I recommend that the manuscript is suitable for publication after minor revisions.
Specific comments and technical corrections
L5: I suggest replacing “regional” with “local” or similar, to make clear that the area studied with WRF is smaller than the national scale area studied with IMI (the term “regional scale” could be misinterpreted as e.g., a whole continent).
L9: Similarly to the above comment, I suggest replacing “regional result” with “result over the same region” or similar.
L23 “two chemical transport models”: WRF-Chem is not a chemical transport model as it computes its own meteorology.
L27: The longitude range for the Lake Maracaibo area should be given as degrees W(est) and not S(outh). This is also the case on L104, L119, L287, and footnote b of Table 1, maybe also in other places.
L81-82: See earlier comment about the use of national vs. regional.
L83 “Weather Research and Forecasting model”: I would add “with chemistry”
L117: OH is the major sink for methane and highly variable in time and space. How are the OH fields generated – are they also calculated by GEOS-Chem? If so, there should be some information on emission data used for compounds such CO and NOx, which are important for OH.
L124-134: There are numerous options for chemistry in WRF-Chem, yet there is no mention of even the chemistry scheme used. Please provide more details. I feel this is particularly important here because WRF-Chem is not used to a large extent in methane studies.
L127-128: Figure 1 shows that the extent of the outermost WRF-Chem domain is quite large, and the horizontal resolution of 27 km is comparable to that of GEOS-Chem. In principle, I would think that these simulations could be used in an inversion for the whole Venezuela region, to see how that compares to IMI, or is there a reason not to? It looks like WRF-Chem outer domain results are shown in Supplement Figure A3c,d.
L128: What is the vertical resolution / number of vertical layers?
L130-132: For what compounds are CAMS initial and boundary conditions being used? Only CH4 or also other compounds, e.g. those important for OH production?

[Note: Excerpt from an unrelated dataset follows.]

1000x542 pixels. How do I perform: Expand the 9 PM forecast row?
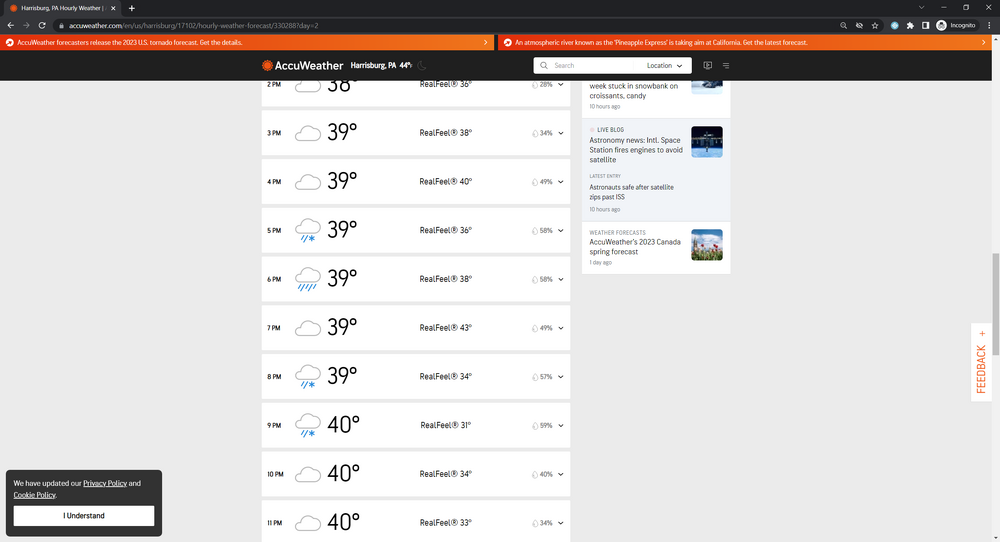pos(560,426)
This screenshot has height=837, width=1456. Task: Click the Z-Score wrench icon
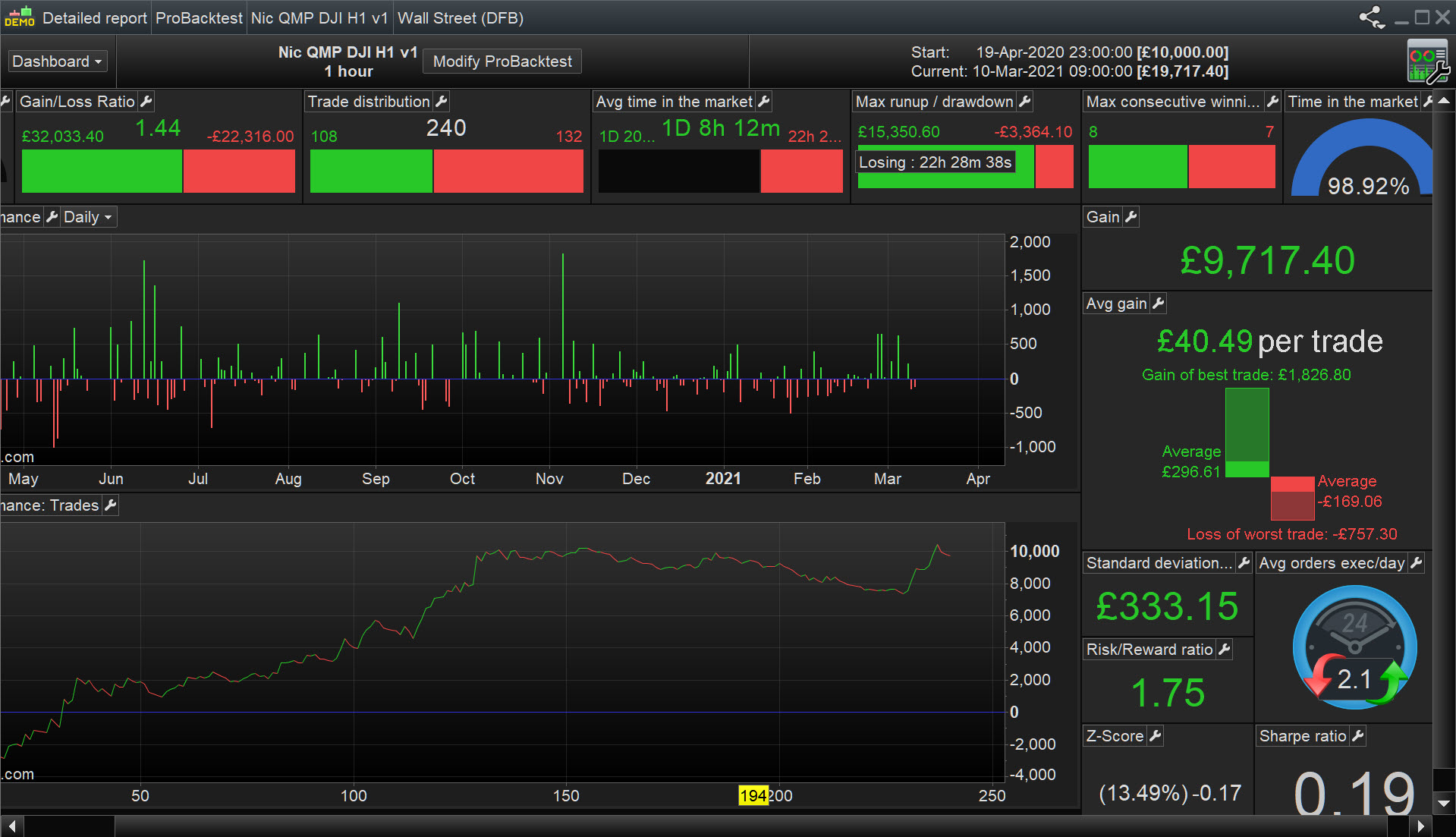point(1155,735)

L132-133: Why is the soil sink from the IMI subtracted from the emissions used in WRF-Chem? Is it because WRF-Chem does not include the soil sink for CH4? I would think such a subtraction could cause problems due to negative emission values in some places? Please also specify what other CH4 sinks are treated / not treated in the applied WRF-Chem setup (OH oxidation, Cl oxidation, stratospheric loss).
L169: Please check the “Commission et al., 2021” reference, there seems to be something wrong with the author names here.
L173: “Emission maps” -> “Emission totals and maps” ?
L252 “Supplement Figure A4”: The supplement figures should be in the correct order (Supplement Figure A3 has not been cited yet).
L257 Supplemental Figure A3 “Changes between the prior and posterior are small visually...”: I am not able to identify any differences between panel a and b (they look identical to me), even in the Lake Maracaibo area where there is a large increase in emissions in IMI posterior vs. prior.
L263-265: Could highlight that the difference between WRF and IMI inversions is very large for oil (almost a factor of 2 according to Table 1).
L282-285: Is it certain that these other differences between the models can be neglected – e.g., could potential ozone precursor emissions in the region affect local OH concentrations and thereby methane loss in the models?
L286 “WRF output 10-m wind speed based on NCEP”: Normally, WRF is creating its own meteorology and NCEP is only used as initial and boundary conditions, is that not the case here, or is strong nudging towards NCEP data applied?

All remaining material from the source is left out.